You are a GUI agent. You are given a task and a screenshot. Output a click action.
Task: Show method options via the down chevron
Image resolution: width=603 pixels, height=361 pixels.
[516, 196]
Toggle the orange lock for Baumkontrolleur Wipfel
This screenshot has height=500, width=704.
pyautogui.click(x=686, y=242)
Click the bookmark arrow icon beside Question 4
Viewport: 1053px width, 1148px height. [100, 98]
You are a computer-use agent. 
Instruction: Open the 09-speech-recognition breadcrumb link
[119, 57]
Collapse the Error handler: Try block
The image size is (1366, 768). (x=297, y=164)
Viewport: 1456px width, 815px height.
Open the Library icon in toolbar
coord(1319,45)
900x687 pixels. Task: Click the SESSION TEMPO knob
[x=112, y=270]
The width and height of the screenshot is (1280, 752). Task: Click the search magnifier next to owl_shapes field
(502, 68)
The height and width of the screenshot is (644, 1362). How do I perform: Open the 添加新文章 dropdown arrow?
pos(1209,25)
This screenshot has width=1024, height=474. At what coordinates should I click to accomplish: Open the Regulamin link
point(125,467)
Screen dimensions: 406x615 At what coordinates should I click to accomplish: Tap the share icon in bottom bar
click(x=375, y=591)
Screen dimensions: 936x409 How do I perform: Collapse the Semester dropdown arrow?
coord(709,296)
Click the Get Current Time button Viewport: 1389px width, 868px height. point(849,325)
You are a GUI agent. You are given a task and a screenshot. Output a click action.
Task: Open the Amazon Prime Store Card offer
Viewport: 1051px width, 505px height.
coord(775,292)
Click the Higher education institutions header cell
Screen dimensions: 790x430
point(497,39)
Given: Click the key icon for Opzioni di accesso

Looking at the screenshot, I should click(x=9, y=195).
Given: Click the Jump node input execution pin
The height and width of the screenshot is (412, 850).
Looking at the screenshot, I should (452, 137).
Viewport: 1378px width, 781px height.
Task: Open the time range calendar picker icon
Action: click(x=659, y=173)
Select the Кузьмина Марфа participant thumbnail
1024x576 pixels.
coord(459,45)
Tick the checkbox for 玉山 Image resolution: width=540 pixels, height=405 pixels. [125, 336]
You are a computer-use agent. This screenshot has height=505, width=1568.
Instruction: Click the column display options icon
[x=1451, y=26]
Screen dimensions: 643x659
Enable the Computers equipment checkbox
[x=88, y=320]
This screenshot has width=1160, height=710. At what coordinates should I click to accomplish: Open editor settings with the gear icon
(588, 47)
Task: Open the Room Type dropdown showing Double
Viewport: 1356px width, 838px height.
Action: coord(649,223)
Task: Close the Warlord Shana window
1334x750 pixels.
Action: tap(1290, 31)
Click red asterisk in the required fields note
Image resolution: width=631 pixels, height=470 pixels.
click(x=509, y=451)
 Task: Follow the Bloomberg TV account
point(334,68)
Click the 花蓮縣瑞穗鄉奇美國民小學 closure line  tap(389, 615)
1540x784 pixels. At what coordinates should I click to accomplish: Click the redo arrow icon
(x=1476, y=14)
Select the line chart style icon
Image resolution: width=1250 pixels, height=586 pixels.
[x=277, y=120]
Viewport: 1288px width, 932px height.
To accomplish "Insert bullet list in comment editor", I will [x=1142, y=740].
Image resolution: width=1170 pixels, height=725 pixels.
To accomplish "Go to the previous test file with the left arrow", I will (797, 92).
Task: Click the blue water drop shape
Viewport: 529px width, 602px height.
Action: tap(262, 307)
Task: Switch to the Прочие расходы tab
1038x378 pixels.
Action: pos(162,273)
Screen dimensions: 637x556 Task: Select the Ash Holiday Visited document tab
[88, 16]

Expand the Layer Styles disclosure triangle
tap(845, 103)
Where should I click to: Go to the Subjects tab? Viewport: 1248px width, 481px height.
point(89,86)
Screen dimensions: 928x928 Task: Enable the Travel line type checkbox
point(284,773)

TASK DESCRIPTION:
Report how many lines in the listing above include the word "will". Give nothing but the number.

EXERCISE SOLUTION:
2